Biotechniques. 2010 Jun;48(6):449-54. doi: 10.2144/000113426.
Whole-genome studies of genetic variation are now performed routinely and have accelerated the identification of disease-associated allelic variants, positive selection, recombination, and structural variation.
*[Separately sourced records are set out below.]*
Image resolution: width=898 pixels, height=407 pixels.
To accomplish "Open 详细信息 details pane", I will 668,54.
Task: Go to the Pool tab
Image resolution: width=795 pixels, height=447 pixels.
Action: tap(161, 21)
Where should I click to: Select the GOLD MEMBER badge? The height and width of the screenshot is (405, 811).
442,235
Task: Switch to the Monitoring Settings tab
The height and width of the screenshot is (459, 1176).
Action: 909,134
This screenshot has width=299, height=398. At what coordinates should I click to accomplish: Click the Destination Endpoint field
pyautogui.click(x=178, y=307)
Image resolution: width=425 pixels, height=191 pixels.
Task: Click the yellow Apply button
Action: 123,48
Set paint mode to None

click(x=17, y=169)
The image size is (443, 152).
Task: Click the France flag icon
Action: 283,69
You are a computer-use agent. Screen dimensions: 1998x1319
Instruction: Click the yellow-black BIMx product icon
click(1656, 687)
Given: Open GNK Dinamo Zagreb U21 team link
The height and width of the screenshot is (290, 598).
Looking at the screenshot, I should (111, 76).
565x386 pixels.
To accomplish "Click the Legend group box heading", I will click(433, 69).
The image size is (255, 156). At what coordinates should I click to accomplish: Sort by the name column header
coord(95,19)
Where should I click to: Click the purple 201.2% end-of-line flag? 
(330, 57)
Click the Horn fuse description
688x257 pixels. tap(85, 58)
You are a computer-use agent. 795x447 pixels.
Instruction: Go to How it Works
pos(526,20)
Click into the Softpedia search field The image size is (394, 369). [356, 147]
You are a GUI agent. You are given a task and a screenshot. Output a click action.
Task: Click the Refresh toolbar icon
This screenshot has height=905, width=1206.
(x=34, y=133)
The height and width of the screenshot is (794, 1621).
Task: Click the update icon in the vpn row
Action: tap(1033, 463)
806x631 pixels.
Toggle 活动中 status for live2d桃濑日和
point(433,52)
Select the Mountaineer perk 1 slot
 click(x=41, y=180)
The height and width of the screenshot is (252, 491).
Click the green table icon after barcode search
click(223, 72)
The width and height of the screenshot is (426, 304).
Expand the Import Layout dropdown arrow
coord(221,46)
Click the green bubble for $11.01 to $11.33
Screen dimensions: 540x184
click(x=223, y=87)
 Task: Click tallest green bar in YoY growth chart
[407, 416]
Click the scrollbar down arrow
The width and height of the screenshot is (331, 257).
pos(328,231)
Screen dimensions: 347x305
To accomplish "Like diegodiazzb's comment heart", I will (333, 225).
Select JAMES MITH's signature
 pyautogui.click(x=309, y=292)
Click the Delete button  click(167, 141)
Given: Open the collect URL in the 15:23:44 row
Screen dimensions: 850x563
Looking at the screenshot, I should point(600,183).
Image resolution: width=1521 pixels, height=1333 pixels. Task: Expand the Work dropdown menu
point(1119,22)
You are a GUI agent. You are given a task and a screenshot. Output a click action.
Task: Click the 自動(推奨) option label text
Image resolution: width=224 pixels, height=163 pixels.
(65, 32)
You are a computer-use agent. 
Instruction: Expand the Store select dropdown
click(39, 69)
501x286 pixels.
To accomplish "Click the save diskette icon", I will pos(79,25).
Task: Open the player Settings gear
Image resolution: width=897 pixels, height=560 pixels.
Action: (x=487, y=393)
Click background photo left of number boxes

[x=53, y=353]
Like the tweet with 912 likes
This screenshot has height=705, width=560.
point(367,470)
However, these studies are sensitive to the presence of outlier data from individuals of different ancestry than the rest of the sample. Currently, the most common method of excluding outlier individuals is to collect a population sample and exclude outliers after genome-wide data have been collected. Here we show that a small collection of 20-27 polymorphic Alu insertions, selected using a principal component-based method with genetic ancestry estimates, may be used to easily assign Africans, East Asians, and Europeans to their population of origin. In addition, we show that samples from a geographically and genetically intermediate population (in our study, samples from India) can be identified within the original sample of Africans, East Asians, and Europeans. Finally, we show that outlier individuals from neighboring geographic regions (in our study, Yemen and sub-Saharan Africa) can be identified. These results will be of value in preselection of samples for more in-depth analysis as well as customized identification of maximally informative polymorphic markers for regional studies.
全基因组遗传变异研究现在已经常规化,并加速了与疾病相关的等位变异、正选择、重组和结构变异的鉴定。然而,这些研究对来自与样本其余部分不同祖先的个体的异常数据很敏感。目前,排除异常个体最常见的方法是收集一个人群样本,并在全基因组数据收集后排除异常个体。在这里,我们展示了使用基于主成分的方法和遗传祖先估计,选择 20-27 个多态性 Alu 插入,可能用于轻松地将非洲人、东亚人和欧洲人分配到其起源人群中。此外,我们还表明,来自地理和遗传上处于中间位置的人群(在我们的研究中,来自印度的样本)可以在非洲人、东亚人和欧洲人原始样本中被识别。最后,我们表明,可以识别来自邻近地理区域的异常个体(在我们的研究中,也门和撒哈拉以南非洲)。这些结果将有助于在更深入的分析之前对样本进行预选,以及针对区域研究定制最大信息量的多态标记的识别。